Oh, wait: You came here to actually read about Lost, not Harry Potter, didn't you? ''Namaste'' in a nutshell: Time travel trio Jack, Kate, and Hurley got assimilated into 1977 Dharma society. Time traveler Sayid was suspected of being a ''Hostile'' and got thrown in the Dharma detention center. And back in the present — which in Lost time is the year 2007 — Sun and Lapidus paddled to the big island and learned from Christian ''Dead Man Walking'' Shephard where and when the other castaways are. It was a transitional episode of Lost — an installment that cleared up some unfinished business and put everyone where they needed to be for the episodes to come. Coming out of the two-week break, ''Namaste'' was good for reminding us where we are in the larger season 5 saga.
A BRIEF WORD ABOUT TIMING
I know how the time jumping baffles some of you. So let's establish temporal context. It seems those Ajira 316 castaways and the Oceanic 6/Left Behinders are separated by 30 years of time. While there's always been some debate as to when exactly the Oceanic 6 left The Island, I'm going to take the conservative estimate and say it was late December 2004. They spent three years away from The Island before boarding Ajira 316 to head back. Hence: The Ajira/Hydra castaways are in 2007. The time travelers are in 1977.

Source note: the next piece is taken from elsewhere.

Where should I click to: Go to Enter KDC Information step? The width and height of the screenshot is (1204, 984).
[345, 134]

Got it? I hope so, because we're moving on.
PROJECT: ISLAND RUNWAY
Our landing strip speculations were accurate, after all! Who says tracking arcane bits of Lost mythology is a total waste of time? Besides my psychiatrist and my neglected children, I mean? (Now you know where my Ben's face-slapping anger comes from.) In the opening sequence, we saw that after the Island beamed Jack, Kate, Hurley, and Sayid off of Ajira 316, Captain Frank Lapidus spied a makeshift runway on Hydra Island and successfully executed a landing. (Alas, RIP his shish-kabobbed co-pilot.)

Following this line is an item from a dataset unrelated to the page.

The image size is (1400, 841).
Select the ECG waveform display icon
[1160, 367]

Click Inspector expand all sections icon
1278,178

If I am recalling the Lost lore accurately, the Others were working on the landing strip during the time that Kate and Sawyer were stuck in the polar bear cages. In fact, I think Project: Runway was the hard labor the fugitive lovers were assigned during their imprisonment. Sure, the Others may have been making the strip for their own use. But I'm liking the idea that they were making it because they knew — or more precisely because Ben knew — that it needed to be there in the future for Ajira 316. It certainly fits my long-held contention that Ben's machinations have been informed by knowledge of future events. Of course, Ajira landed on Hydra Island roughly three years after Kate and Sawyer's Hydra drama. So it's also possible that the project was started/finished during that three-year span by...well, by someone. Or some peoples.

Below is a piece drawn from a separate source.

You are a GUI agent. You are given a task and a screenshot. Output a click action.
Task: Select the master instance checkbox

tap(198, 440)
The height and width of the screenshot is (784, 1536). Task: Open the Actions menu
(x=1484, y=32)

One more note about the Ajira crash sequence: Did you catch the expression on newcomer Illana's face when the turbulence hit? I couldn't tell if her nonchalance was because she's a frequent flyer who's unfazed by rough air — or if she knew exactly what was about to happen. And did you catch the name she muttered when Caesar shook her awake. I heard ''Sarah.'' What did you hear?